▶ **Exercise material**:

________________________________________

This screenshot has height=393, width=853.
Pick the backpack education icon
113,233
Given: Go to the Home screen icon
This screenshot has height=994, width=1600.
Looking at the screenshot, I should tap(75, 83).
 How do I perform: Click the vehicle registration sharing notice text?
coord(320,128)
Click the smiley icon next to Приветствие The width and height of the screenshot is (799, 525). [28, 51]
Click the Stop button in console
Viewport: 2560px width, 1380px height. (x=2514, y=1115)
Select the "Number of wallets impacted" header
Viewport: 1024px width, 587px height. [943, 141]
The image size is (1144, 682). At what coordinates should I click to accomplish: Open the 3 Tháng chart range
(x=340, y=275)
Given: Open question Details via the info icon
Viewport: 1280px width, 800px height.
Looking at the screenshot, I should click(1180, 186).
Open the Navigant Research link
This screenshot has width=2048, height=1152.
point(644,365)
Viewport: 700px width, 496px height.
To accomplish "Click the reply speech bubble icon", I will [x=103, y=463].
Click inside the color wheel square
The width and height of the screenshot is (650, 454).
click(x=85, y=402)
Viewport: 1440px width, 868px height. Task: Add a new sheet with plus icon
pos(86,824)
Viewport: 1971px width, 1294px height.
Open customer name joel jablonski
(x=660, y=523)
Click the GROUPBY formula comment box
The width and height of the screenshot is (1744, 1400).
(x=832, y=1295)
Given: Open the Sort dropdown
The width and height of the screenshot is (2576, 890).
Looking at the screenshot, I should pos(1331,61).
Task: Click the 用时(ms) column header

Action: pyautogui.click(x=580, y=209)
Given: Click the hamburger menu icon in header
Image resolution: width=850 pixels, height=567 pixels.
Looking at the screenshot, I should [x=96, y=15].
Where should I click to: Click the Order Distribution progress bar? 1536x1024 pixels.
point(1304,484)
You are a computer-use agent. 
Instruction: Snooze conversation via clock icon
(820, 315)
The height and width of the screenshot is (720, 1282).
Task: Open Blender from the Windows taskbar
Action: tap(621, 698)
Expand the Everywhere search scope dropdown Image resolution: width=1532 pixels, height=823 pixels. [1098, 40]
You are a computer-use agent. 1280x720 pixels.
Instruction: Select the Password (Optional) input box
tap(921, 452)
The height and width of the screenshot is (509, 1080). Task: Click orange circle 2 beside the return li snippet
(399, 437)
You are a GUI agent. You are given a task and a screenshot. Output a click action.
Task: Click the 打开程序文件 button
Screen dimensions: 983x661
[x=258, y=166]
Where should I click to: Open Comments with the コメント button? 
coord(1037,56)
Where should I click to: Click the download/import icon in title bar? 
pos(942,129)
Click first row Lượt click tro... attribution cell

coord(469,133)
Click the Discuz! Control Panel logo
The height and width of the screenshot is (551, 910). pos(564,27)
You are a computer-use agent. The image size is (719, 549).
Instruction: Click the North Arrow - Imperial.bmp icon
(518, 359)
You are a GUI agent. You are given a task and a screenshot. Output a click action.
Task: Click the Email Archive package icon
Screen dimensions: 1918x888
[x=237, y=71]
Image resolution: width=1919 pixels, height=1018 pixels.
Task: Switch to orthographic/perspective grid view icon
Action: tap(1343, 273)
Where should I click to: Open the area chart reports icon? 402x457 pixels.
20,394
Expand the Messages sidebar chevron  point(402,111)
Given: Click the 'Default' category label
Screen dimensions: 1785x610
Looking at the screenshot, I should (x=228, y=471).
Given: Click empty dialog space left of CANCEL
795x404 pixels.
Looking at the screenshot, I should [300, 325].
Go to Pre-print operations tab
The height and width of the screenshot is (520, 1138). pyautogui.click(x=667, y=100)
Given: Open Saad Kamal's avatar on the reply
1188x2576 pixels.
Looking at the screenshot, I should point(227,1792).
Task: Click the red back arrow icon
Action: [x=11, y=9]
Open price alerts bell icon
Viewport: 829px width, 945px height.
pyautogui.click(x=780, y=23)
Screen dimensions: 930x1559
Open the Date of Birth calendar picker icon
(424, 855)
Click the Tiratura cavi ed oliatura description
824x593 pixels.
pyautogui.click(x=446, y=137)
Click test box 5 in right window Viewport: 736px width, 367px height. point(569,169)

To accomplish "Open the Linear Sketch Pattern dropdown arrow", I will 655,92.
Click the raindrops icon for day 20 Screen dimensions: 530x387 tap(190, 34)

________________________________________

▶ **Written instruction**: Can you extract the data above from the line with "Given: Open question" to the line with "point(1304,484)", keeping each line exactly as it appears?

▶ **The output**:
Given: Open question Details via the info icon
Viewport: 1280px width, 800px height.
Looking at the screenshot, I should click(1180, 186).
Open the Navigant Research link
This screenshot has width=2048, height=1152.
point(644,365)
Viewport: 700px width, 496px height.
To accomplish "Click the reply speech bubble icon", I will [x=103, y=463].
Click inside the color wheel square
The width and height of the screenshot is (650, 454).
click(x=85, y=402)
Viewport: 1440px width, 868px height. Task: Add a new sheet with plus icon
pos(86,824)
Viewport: 1971px width, 1294px height.
Open customer name joel jablonski
(x=660, y=523)
Click the GROUPBY formula comment box
The width and height of the screenshot is (1744, 1400).
(x=832, y=1295)
Given: Open the Sort dropdown
The width and height of the screenshot is (2576, 890).
Looking at the screenshot, I should pos(1331,61).
Task: Click the 用时(ms) column header

Action: pyautogui.click(x=580, y=209)
Given: Click the hamburger menu icon in header
Image resolution: width=850 pixels, height=567 pixels.
Looking at the screenshot, I should [x=96, y=15].
Where should I click to: Click the Order Distribution progress bar? 1536x1024 pixels.
point(1304,484)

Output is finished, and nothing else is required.